## TASK GOAL
Put the data, from the line containing "Task: Click help icon beside 申请API证书" through the end of the data, into a two-column CSV with the headers instruction and coordinates. Give one row for each instruction and its answer, with each value in a single quoted field, line breaks replaced by spaces, and the pictures omitted.

## SUPPLIED RECORDS
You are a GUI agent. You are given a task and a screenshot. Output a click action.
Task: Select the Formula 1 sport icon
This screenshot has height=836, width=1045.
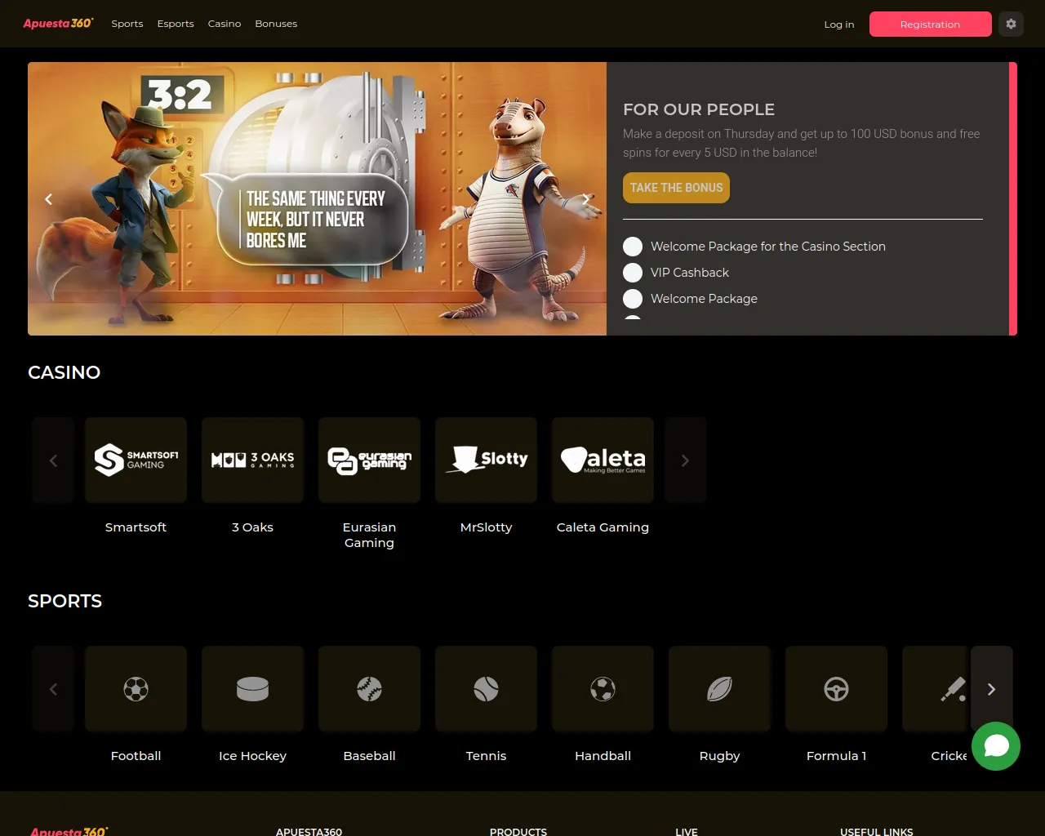point(836,688)
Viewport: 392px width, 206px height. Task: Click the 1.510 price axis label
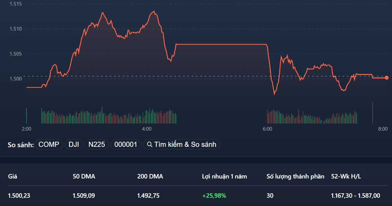coord(16,29)

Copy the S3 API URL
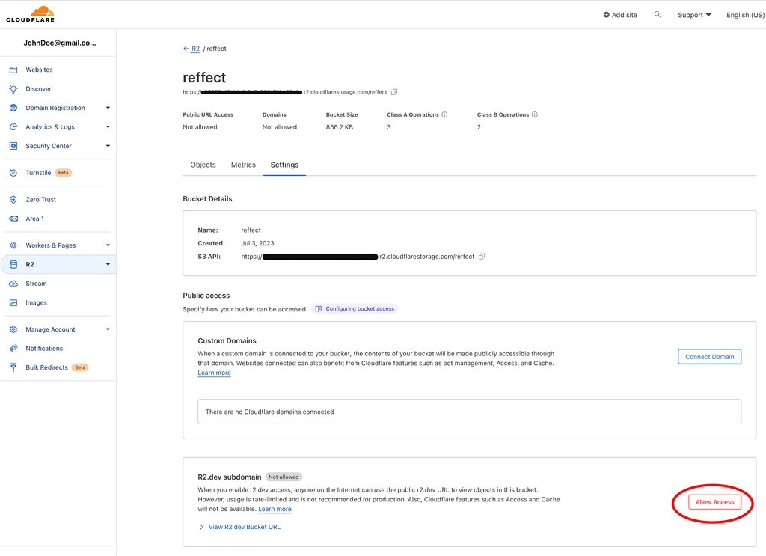[x=482, y=257]
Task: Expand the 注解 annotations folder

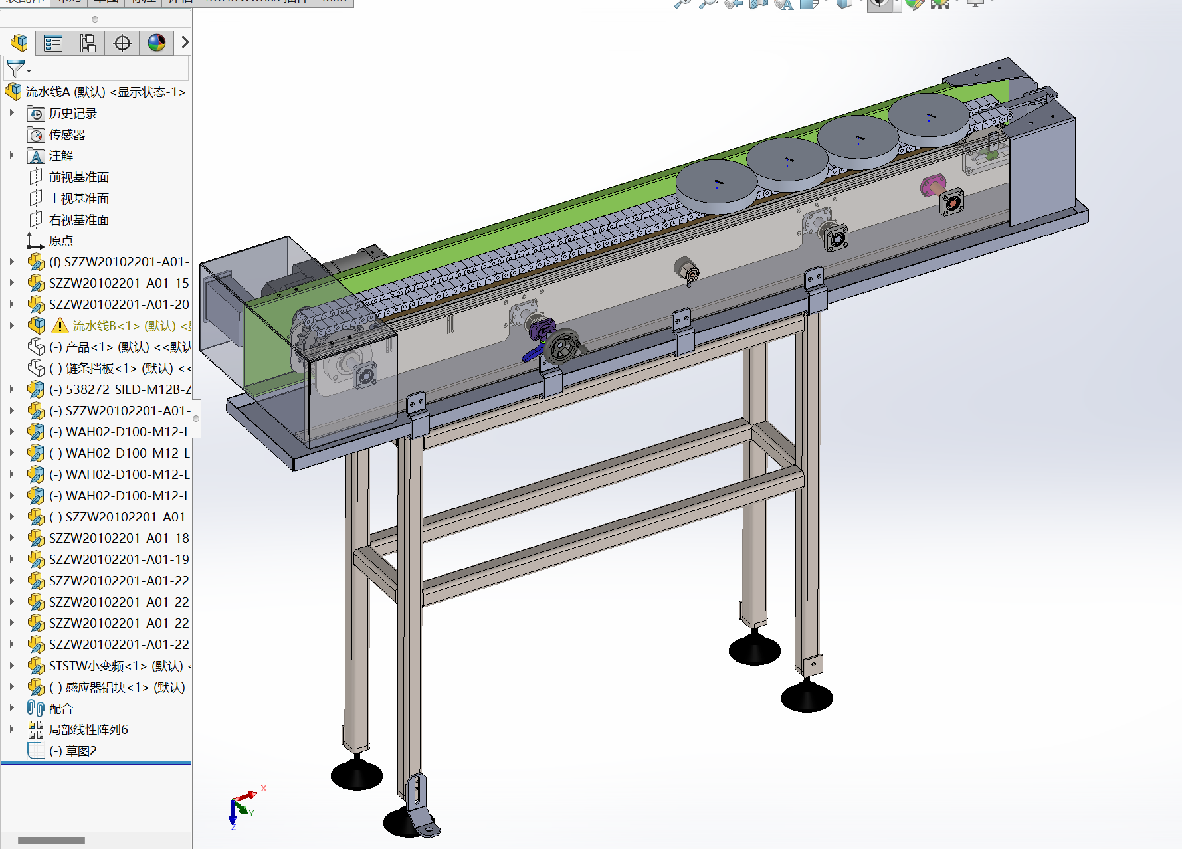Action: (x=12, y=156)
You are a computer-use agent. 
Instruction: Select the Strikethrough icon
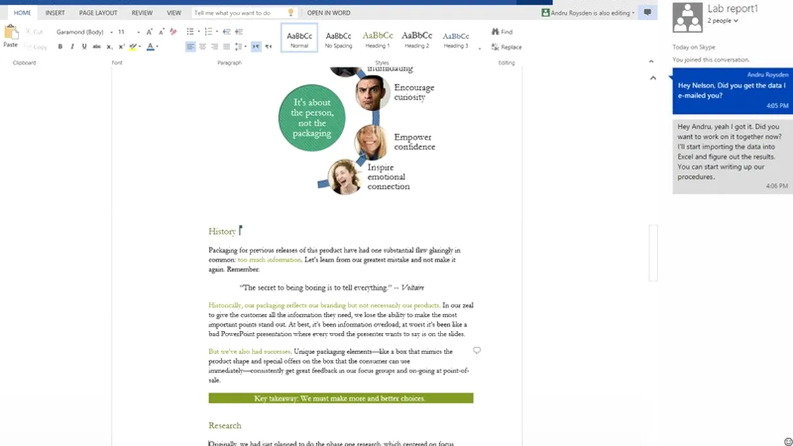[97, 46]
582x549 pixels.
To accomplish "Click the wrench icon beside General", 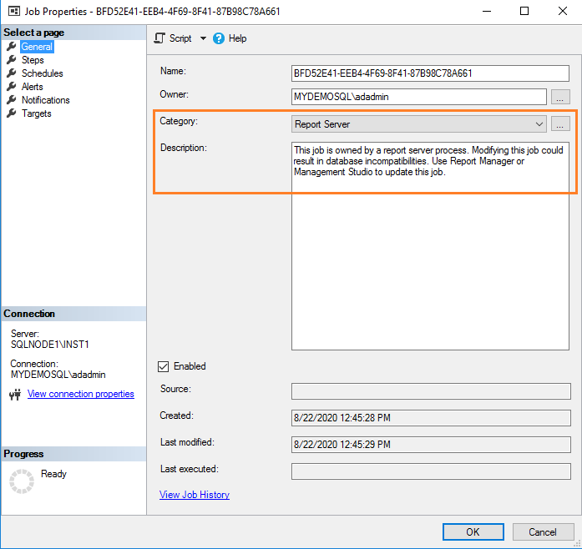I will click(12, 47).
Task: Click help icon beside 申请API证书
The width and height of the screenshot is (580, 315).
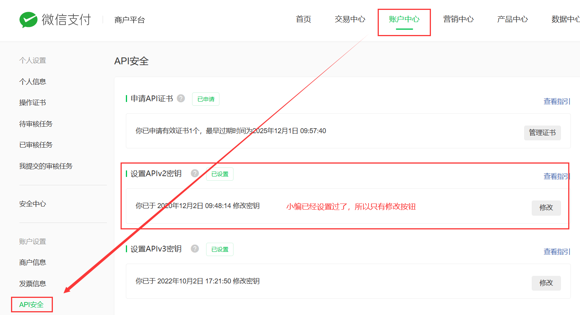Action: 181,99
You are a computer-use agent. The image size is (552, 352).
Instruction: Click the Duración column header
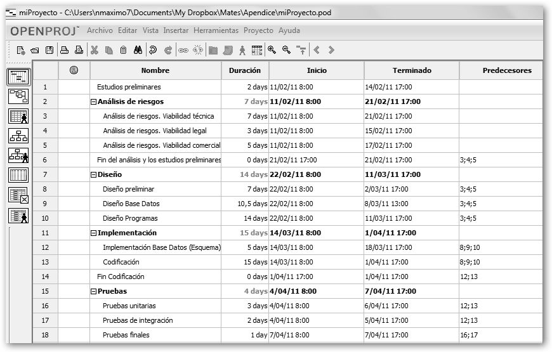point(245,71)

## RESULT OF THIS TASK
instruction,coordinates
"Task: Click help icon beside 申请API证书 The width and height of the screenshot is (580, 315).","Action: 181,99"
"You are a computer-use agent. The image size is (552, 352). Instruction: Click the Duración column header","point(245,71)"